A big lie (große Lüge) is a gross distortion or misrepresentation of the truth, primarily used as a political propaganda technique. The German expression was first used by Adolf Hitler in his book Mein Kampf (1925) to describe how people could be induced to believe so colossal a lie because they would not believe that someone "could have the impudence to distort the truth so infamously". Hitler claimed that the technique had been used by Jews to blame Germany's loss in World War I on German general Erich Ludendorff, who was a prominent nationalist political leader in the Weimar Republic.

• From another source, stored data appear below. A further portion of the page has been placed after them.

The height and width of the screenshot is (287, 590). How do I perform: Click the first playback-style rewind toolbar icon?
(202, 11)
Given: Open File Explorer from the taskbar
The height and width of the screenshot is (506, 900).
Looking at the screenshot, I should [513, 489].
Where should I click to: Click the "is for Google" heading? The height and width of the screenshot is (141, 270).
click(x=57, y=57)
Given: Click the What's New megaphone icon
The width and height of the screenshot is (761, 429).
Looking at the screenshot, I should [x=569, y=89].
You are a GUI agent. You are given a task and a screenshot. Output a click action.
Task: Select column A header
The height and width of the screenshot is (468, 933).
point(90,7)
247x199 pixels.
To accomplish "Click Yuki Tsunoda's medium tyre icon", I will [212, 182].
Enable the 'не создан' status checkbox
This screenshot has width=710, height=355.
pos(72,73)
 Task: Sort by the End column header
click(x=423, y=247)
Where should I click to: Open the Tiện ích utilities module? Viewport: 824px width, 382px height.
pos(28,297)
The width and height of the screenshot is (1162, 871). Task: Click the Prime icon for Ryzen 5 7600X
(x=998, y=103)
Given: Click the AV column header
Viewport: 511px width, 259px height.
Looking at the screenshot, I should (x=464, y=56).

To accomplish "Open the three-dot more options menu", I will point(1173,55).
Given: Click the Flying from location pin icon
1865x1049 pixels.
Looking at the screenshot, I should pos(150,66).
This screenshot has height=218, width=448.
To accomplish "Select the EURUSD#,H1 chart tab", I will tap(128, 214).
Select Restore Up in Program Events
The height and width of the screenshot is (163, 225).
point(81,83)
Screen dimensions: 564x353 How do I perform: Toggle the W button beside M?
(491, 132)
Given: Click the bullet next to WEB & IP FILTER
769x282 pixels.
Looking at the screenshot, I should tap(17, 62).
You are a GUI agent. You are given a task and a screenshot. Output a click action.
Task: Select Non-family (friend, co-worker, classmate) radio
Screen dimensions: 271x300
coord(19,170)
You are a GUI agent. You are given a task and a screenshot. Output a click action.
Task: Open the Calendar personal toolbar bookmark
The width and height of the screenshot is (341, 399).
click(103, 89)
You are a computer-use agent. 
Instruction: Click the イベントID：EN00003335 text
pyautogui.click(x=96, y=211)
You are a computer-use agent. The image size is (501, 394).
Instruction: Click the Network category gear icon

According to historian Jeffrey Herf, the Nazis used the idea of the original big lie to turn sentiment against Jews and justify the Holocaust. Herf maintains that Nazi Germany's chief propagandist Joseph Goebbels and the Nazi Party actually used the big lie technique that they described – and that they used it to turn long-standing antisemitism in Europe into mass murder. Herf further argues that the Nazis' big lie was their depiction of Germany as an innocent, besieged nation striking back at "international Jewry", which the Nazis blamed for starting World War I. Nazi propaganda repeatedly claimed that Jews held outsized and secret power in Britain, Russia, and the United States. It further spread claims that the Jews had begun a war of extermination against Germany, and used these to assert that Germany had a right to annihilate the Jews in self-defense.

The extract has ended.